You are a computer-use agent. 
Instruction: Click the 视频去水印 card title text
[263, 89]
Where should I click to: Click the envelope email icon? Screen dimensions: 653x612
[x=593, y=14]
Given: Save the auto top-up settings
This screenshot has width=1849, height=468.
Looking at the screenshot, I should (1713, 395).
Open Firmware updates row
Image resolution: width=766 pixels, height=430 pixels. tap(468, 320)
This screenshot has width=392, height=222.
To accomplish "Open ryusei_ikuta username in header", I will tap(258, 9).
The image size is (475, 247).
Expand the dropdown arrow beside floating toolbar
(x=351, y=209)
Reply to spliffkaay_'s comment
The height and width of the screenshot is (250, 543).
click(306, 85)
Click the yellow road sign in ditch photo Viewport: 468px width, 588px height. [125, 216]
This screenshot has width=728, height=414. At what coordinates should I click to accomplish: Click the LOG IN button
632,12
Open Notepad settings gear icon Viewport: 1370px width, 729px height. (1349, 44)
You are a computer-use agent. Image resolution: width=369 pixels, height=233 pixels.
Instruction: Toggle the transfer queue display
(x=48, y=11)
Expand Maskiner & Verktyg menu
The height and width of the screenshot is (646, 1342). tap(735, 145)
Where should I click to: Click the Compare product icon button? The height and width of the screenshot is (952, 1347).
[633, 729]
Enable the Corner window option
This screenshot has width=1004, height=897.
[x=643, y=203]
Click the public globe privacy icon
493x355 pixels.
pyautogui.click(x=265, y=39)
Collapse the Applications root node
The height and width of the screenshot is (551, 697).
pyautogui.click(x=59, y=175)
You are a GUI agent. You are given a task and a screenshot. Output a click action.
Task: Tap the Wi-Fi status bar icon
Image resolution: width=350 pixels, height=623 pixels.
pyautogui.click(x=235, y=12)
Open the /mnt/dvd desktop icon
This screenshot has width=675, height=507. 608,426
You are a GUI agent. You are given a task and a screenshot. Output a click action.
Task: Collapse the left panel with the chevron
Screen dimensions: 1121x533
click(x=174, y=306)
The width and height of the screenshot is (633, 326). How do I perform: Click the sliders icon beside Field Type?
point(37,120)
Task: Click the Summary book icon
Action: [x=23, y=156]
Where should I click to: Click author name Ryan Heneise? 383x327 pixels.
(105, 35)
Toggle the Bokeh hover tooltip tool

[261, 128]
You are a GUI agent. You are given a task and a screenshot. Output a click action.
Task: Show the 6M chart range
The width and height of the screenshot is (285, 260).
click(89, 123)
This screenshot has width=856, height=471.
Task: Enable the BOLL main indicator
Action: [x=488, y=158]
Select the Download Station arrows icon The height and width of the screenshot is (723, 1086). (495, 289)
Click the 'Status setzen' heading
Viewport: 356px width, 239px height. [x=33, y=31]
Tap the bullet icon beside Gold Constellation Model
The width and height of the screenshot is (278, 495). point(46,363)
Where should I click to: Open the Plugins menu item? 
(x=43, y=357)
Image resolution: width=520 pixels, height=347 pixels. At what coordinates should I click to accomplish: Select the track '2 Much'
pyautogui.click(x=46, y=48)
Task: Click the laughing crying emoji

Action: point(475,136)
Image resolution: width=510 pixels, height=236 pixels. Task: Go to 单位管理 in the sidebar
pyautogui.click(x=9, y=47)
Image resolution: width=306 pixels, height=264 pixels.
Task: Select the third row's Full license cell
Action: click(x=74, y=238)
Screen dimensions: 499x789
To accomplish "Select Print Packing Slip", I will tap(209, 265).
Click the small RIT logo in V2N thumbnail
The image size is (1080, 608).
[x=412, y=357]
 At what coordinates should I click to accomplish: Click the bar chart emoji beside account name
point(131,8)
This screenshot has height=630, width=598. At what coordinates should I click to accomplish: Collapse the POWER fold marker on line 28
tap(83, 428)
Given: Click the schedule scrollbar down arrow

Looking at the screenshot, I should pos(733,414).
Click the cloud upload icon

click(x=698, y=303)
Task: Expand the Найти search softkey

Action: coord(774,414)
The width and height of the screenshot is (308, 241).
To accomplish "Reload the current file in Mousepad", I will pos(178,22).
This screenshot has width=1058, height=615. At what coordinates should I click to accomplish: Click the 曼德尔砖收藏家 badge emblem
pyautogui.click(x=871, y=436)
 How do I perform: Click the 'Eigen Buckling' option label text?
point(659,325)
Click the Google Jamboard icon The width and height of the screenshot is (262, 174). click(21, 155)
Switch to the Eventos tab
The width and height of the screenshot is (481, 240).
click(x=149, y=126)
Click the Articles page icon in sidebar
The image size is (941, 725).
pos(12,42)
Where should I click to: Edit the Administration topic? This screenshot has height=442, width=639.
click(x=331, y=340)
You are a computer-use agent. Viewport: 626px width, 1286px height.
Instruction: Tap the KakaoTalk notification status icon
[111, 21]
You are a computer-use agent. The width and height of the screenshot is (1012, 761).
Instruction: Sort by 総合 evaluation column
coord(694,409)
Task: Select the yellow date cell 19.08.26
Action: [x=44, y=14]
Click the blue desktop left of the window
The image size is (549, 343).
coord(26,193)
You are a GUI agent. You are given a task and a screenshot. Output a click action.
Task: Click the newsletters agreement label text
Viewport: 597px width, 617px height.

ACTIVITY:
Nothing in the records may be left out; transcribe all of them exactly.

RESPONSE:
You are a computer-use agent. 
Instruction: Click the 视频去水印 card title text
[263, 89]
Where should I click to: Click the envelope email icon? Screen dimensions: 653x612
[x=593, y=14]
Given: Save the auto top-up settings
This screenshot has width=1849, height=468.
Looking at the screenshot, I should (1713, 395).
Open Firmware updates row
Image resolution: width=766 pixels, height=430 pixels. tap(468, 320)
This screenshot has width=392, height=222.
To accomplish "Open ryusei_ikuta username in header", I will tap(258, 9).
The image size is (475, 247).
Expand the dropdown arrow beside floating toolbar
(x=351, y=209)
Reply to spliffkaay_'s comment
The height and width of the screenshot is (250, 543).
click(306, 85)
Click the yellow road sign in ditch photo Viewport: 468px width, 588px height. [125, 216]
This screenshot has width=728, height=414. At what coordinates should I click to accomplish: Click the LOG IN button
632,12
Open Notepad settings gear icon Viewport: 1370px width, 729px height. (1349, 44)
You are a computer-use agent. Image resolution: width=369 pixels, height=233 pixels.
Instruction: Toggle the transfer queue display
(x=48, y=11)
Expand Maskiner & Verktyg menu
The height and width of the screenshot is (646, 1342). tap(735, 145)
Where should I click to: Click the Compare product icon button? The height and width of the screenshot is (952, 1347).
[633, 729]
Enable the Corner window option
This screenshot has width=1004, height=897.
[x=643, y=203]
Click the public globe privacy icon
493x355 pixels.
pyautogui.click(x=265, y=39)
Collapse the Applications root node
The height and width of the screenshot is (551, 697).
pyautogui.click(x=59, y=175)
You are a GUI agent. You are given a task and a screenshot. Output a click action.
Task: Tap the Wi-Fi status bar icon
Image resolution: width=350 pixels, height=623 pixels.
pyautogui.click(x=235, y=12)
Open the /mnt/dvd desktop icon
This screenshot has width=675, height=507. 608,426
You are a GUI agent. You are given a task and a screenshot. Output a click action.
Task: Collapse the left panel with the chevron
Screen dimensions: 1121x533
click(x=174, y=306)
The width and height of the screenshot is (633, 326). How do I perform: Click the sliders icon beside Field Type?
point(37,120)
Task: Click the Summary book icon
Action: [x=23, y=156]
Where should I click to: Click author name Ryan Heneise? 383x327 pixels.
(105, 35)
Toggle the Bokeh hover tooltip tool

[261, 128]
You are a GUI agent. You are given a task and a screenshot. Output a click action.
Task: Show the 6M chart range
The width and height of the screenshot is (285, 260).
click(89, 123)
This screenshot has width=856, height=471.
Task: Enable the BOLL main indicator
Action: [x=488, y=158]
Select the Download Station arrows icon The height and width of the screenshot is (723, 1086). (495, 289)
Click the 'Status setzen' heading
Viewport: 356px width, 239px height. [x=33, y=31]
Tap the bullet icon beside Gold Constellation Model
The width and height of the screenshot is (278, 495). point(46,363)
Where should I click to: Open the Plugins menu item? 
(x=43, y=357)
Image resolution: width=520 pixels, height=347 pixels. At what coordinates should I click to accomplish: Select the track '2 Much'
pyautogui.click(x=46, y=48)
Task: Click the laughing crying emoji

Action: point(475,136)
Image resolution: width=510 pixels, height=236 pixels. Task: Go to 单位管理 in the sidebar
pyautogui.click(x=9, y=47)
Image resolution: width=306 pixels, height=264 pixels.
Task: Select the third row's Full license cell
Action: click(x=74, y=238)
Screen dimensions: 499x789
To accomplish "Select Print Packing Slip", I will tap(209, 265).
Click the small RIT logo in V2N thumbnail
The image size is (1080, 608).
[x=412, y=357]
 At what coordinates should I click to accomplish: Click the bar chart emoji beside account name
point(131,8)
This screenshot has height=630, width=598. At what coordinates should I click to accomplish: Collapse the POWER fold marker on line 28
tap(83, 428)
Given: Click the schedule scrollbar down arrow

Looking at the screenshot, I should pos(733,414).
Click the cloud upload icon

click(x=698, y=303)
Task: Expand the Найти search softkey

Action: coord(774,414)
The width and height of the screenshot is (308, 241).
To accomplish "Reload the current file in Mousepad", I will pos(178,22).
This screenshot has width=1058, height=615. At what coordinates should I click to accomplish: Click the 曼德尔砖收藏家 badge emblem
pyautogui.click(x=871, y=436)
 How do I perform: Click the 'Eigen Buckling' option label text?
point(659,325)
Click the Google Jamboard icon The width and height of the screenshot is (262, 174). click(21, 155)
Switch to the Eventos tab
The width and height of the screenshot is (481, 240).
click(x=149, y=126)
Click the Articles page icon in sidebar
The image size is (941, 725).
pos(12,42)
Where should I click to: Edit the Administration topic? This screenshot has height=442, width=639.
click(x=331, y=340)
You are a computer-use agent. Viewport: 626px width, 1286px height.
Instruction: Tap the KakaoTalk notification status icon
[111, 21]
You are a computer-use agent. The width and height of the screenshot is (1012, 761).
Instruction: Sort by 総合 evaluation column
coord(694,409)
Task: Select the yellow date cell 19.08.26
Action: [x=44, y=14]
Click the blue desktop left of the window
The image size is (549, 343).
coord(26,193)
You are a GUI agent. You are given a task and a screenshot. Output a click action.
Task: Click the newsletters agreement label text
Viewport: 597px width, 617px height.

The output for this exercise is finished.